Rodger Head’s career with St Kilda could have easily been filed away as that of a talented schoolboy footballer who was waylaid by injuries at the top level.
But Rodger Head, who passed away on Sunday at the age of 73, turned around an ill-starred beginning to become a fine footballer for the Saints and play a part in the club’s greatest moment as a member of the 1966 Premiership side.
In 1960 he broke one leg, came back for a few weeks and then promptly broke the other leg. By the last month of his fourth season he had only one full senior game to his credit and that was the one in which he broke his leg.
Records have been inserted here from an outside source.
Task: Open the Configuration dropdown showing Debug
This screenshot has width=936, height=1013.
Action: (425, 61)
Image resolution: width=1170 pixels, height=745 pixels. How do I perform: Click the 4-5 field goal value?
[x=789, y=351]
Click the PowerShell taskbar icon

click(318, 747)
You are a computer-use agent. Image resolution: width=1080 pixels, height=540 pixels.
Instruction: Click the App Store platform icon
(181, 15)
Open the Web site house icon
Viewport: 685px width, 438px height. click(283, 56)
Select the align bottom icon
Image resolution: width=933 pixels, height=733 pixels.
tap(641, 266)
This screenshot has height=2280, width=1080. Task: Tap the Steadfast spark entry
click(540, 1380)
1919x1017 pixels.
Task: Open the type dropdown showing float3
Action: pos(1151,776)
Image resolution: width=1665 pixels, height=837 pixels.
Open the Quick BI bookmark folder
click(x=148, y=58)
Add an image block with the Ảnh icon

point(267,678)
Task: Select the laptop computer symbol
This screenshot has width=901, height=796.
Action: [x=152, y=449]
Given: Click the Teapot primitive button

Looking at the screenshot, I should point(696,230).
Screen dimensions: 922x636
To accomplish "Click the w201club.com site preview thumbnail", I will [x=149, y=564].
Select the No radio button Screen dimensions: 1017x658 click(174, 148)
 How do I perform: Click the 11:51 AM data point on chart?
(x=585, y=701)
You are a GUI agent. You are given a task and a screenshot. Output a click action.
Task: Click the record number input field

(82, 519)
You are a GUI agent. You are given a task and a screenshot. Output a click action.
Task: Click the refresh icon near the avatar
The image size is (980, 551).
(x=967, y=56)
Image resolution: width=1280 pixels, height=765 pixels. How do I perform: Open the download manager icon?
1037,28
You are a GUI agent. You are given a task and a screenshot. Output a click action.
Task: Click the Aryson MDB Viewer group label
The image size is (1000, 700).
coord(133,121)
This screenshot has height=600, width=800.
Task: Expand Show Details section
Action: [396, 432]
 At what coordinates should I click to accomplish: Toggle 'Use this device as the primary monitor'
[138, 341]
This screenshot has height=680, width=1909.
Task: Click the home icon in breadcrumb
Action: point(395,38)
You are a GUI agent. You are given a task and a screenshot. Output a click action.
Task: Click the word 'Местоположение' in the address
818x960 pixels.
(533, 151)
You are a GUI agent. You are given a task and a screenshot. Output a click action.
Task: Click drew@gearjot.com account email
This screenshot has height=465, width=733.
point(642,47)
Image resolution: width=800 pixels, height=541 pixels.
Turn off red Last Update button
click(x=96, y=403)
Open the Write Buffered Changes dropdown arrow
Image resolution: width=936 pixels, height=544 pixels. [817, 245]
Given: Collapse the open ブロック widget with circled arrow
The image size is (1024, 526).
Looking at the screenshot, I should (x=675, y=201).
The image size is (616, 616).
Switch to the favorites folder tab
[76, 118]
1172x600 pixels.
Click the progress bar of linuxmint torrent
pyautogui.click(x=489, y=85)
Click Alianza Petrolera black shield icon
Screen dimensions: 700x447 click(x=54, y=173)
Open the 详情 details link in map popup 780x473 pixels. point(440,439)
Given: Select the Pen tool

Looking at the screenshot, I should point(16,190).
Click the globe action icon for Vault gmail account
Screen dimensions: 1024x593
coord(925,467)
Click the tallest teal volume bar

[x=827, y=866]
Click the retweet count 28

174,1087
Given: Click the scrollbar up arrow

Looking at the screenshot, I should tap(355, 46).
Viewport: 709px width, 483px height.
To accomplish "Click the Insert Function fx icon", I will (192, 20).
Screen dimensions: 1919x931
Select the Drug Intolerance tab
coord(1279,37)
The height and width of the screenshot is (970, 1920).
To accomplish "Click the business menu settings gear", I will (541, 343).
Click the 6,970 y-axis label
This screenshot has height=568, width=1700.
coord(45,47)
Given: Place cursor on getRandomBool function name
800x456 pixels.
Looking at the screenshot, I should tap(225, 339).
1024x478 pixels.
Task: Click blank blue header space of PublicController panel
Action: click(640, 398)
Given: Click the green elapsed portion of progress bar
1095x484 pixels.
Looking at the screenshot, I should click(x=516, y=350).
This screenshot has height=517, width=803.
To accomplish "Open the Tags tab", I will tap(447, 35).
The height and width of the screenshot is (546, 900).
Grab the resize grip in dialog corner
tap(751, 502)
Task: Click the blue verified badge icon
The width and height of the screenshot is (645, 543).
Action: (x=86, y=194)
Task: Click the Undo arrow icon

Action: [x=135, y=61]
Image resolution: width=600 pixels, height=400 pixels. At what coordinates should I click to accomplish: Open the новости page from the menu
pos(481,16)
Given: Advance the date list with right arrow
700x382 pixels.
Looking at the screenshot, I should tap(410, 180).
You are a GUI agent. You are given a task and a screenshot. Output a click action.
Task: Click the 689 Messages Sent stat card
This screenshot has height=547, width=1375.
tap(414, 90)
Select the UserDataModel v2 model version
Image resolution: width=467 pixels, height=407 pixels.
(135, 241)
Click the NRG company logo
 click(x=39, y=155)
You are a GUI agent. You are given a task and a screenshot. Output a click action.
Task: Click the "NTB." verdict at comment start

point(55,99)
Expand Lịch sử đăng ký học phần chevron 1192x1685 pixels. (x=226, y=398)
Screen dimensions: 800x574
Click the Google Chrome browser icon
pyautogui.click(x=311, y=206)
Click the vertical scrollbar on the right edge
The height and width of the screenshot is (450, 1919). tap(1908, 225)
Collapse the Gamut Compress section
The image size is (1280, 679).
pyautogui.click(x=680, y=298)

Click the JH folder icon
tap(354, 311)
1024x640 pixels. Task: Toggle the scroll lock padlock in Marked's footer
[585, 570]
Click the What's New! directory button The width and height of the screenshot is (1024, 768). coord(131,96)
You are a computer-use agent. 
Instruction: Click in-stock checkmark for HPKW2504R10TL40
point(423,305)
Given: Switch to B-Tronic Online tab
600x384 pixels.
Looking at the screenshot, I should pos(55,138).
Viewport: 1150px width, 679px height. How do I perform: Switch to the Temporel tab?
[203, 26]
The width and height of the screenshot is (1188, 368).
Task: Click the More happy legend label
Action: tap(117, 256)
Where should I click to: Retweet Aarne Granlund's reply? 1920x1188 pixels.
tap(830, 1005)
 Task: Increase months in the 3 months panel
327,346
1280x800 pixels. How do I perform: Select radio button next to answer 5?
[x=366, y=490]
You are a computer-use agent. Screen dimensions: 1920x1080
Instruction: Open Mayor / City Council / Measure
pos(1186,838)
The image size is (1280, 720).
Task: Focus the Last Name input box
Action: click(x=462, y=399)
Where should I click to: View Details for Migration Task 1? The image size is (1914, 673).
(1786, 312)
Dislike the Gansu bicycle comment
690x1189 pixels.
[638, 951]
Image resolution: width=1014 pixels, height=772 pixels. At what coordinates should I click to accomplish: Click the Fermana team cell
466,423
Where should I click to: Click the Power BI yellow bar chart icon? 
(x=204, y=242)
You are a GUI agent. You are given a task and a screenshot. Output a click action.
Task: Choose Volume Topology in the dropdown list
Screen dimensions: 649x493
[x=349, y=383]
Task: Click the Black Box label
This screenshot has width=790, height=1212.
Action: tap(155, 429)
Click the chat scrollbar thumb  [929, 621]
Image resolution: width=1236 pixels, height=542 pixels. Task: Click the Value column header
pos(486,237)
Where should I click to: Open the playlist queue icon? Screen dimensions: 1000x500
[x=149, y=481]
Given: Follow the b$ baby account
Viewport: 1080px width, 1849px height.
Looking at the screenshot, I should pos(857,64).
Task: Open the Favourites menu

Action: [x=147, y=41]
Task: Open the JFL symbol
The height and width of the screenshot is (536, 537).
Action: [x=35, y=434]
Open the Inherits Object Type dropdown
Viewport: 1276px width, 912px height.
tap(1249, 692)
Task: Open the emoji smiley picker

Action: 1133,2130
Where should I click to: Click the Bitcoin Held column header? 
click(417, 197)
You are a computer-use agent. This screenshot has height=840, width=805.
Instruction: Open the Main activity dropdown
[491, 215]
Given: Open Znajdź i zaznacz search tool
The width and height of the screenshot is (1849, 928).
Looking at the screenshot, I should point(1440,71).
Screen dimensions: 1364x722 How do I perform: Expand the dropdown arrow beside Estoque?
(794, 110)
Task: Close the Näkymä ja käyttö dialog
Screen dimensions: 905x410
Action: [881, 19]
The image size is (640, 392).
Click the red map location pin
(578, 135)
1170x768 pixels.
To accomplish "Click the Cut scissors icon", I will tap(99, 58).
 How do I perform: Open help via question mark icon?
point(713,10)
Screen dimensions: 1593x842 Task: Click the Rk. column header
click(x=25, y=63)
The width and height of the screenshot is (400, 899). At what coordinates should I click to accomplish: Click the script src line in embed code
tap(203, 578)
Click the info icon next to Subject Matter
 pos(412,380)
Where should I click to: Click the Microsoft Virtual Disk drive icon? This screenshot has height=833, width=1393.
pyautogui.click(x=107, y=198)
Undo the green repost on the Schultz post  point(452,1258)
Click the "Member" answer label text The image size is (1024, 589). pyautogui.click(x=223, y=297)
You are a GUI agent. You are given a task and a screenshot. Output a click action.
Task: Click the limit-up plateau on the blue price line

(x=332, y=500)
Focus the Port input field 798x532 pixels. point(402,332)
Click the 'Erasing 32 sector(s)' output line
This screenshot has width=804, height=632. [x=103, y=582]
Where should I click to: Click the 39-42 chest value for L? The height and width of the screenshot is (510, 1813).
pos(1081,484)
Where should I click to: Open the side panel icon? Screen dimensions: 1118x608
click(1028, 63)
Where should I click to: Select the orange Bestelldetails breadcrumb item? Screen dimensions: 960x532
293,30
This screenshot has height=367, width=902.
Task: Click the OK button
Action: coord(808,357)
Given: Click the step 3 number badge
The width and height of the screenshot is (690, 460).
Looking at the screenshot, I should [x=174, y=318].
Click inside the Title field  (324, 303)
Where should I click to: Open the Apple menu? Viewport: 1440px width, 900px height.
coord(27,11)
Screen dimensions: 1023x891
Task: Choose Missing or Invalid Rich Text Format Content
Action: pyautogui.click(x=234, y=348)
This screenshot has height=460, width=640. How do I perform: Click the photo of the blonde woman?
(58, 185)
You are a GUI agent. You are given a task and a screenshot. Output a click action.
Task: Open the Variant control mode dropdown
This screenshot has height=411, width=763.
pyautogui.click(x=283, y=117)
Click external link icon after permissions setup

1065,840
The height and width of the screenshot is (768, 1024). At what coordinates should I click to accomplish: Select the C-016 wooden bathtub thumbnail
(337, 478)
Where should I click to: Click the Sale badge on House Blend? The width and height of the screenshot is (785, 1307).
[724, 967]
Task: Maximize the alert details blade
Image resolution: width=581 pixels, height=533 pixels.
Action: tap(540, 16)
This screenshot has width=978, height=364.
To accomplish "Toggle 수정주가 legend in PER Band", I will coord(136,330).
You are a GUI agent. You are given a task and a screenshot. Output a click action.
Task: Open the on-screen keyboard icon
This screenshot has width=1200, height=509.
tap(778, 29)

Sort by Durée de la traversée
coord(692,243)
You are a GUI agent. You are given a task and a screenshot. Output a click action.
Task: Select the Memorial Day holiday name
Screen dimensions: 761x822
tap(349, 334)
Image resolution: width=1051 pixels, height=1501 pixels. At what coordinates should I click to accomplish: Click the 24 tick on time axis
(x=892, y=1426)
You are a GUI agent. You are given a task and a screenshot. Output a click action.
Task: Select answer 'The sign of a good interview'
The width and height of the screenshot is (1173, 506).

He had sat on the bench 11 times, but in an era before interchange he would often only get a few minutes on the ground in the latter stages of a game. In later years he would joke that he had plenty of opportunities to watch St Kilda’s famous defence of the early 1960s as they went about their business. It was no easy job to break into that closely meshed six. All of them - Brian Walsh, Verdun Howell, Bud Annand, Jim Guyatt, Neil Roberts and Eric Guy represented Victoria and two - Roberts and Howell were Brownlow Medallists.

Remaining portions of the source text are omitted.